Greatest Hits Radio East

Norwich; England;
- Broadcast area: East of England
- Frequencies: FM: 100.2 MHz (Colchester and Clacton-On-Sea), 103.4 MHz (Great Yarmouth and Lowestoft), 97.4 MHz (Southwold), 99.9 MHz (Norwich), 103.2/96.2 MHz (North Norfolk) and 96.7 MHz (King's Lynn) 105.6 MHz (Cambridge) 106.4 MHz (Ipswich & Colchester) 107.7 MHz (Peterborough) DAB: 9C (Kings Lynn) 10C (Ipswich & Suffolk) 12D (Essex) 11C (Cambridge) 12D (Peterborough)
- RDS: Grt Hits

Programming
- Format: Classic hits and specialist music
- Network: Greatest Hits Radio

Ownership
- Owner: Bauer

History
- First air date: 1 September 2020

Links
- Website: GHR Essex GHR Ipswich & Suffolk GHR Norfolk & North Suffolk GHR West Norfolk GHR Cambridgeshire GHR Peterborough, Stamford & Rutland

= Greatest Hits Radio East =

British radio station

Greatest Hits Radio East is a regional radio network serving the East of England, as part of Bauer’s Greatest Hits Radio network.

==Stations==

After acquiring several businesses in early 2019, in May 2020, Bauer announced many of their radio stations would rebrand and join the Greatest Hits Radio network, including six stations in the East of England:

- Essex - Greatest Hits Radio Essex
- Ipswich & Suffolk
- Norfolk & North Suffolk - The Beach, North Norfolk Radio and Radio Norwich 99.9
- King's Lynn and West Norfolk - KL.FM 96.7
- Cambridgeshire & Peterborough

==Programming==
The station carries primarily a schedule of networked programming, produced and broadcast from Bauer's Birmingham, Glasgow, Liverpool, London and Manchester studios.

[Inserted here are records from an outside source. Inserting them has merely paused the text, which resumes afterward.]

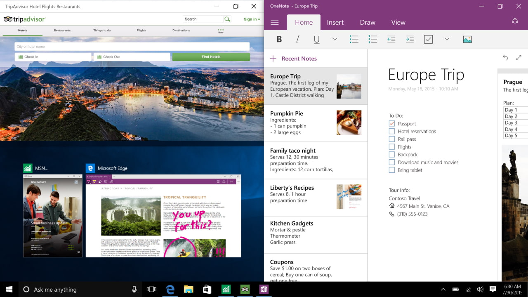This screenshot has height=297, width=528.
Task: Open OneNote hamburger navigation menu
Action: coord(274,23)
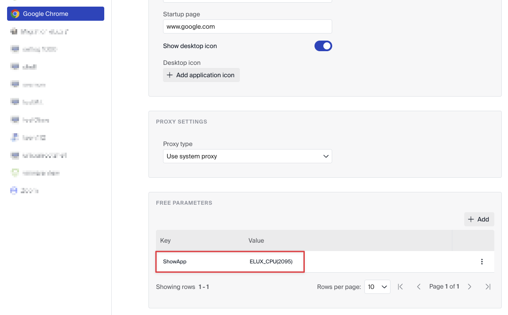Open the three-dot menu for ShowApp row
508x315 pixels.
tap(481, 262)
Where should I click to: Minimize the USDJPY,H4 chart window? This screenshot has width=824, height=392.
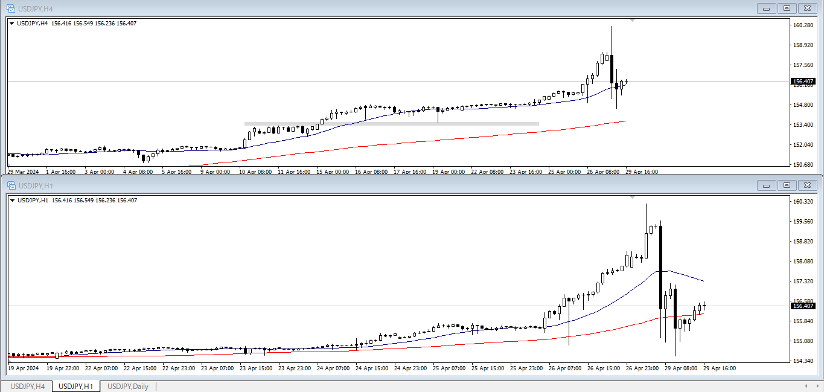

On weekdays, the station opts out of networked programming for a regional three-hour afternoon show from 1-4pm with Heidi Secker, originating from Bauer's Norwich studios.

===News===
Bauer's Norwich newsroom broadcasts local news bulletins hourly from 6am to 7pm on weekdays and from 7am to 1pm at weekends. Headlines are broadcast on the half-hour during weekday breakfast and drivetime shows, alongside traffic bulletins. National bulletins from Sky News Radio are carried at other times.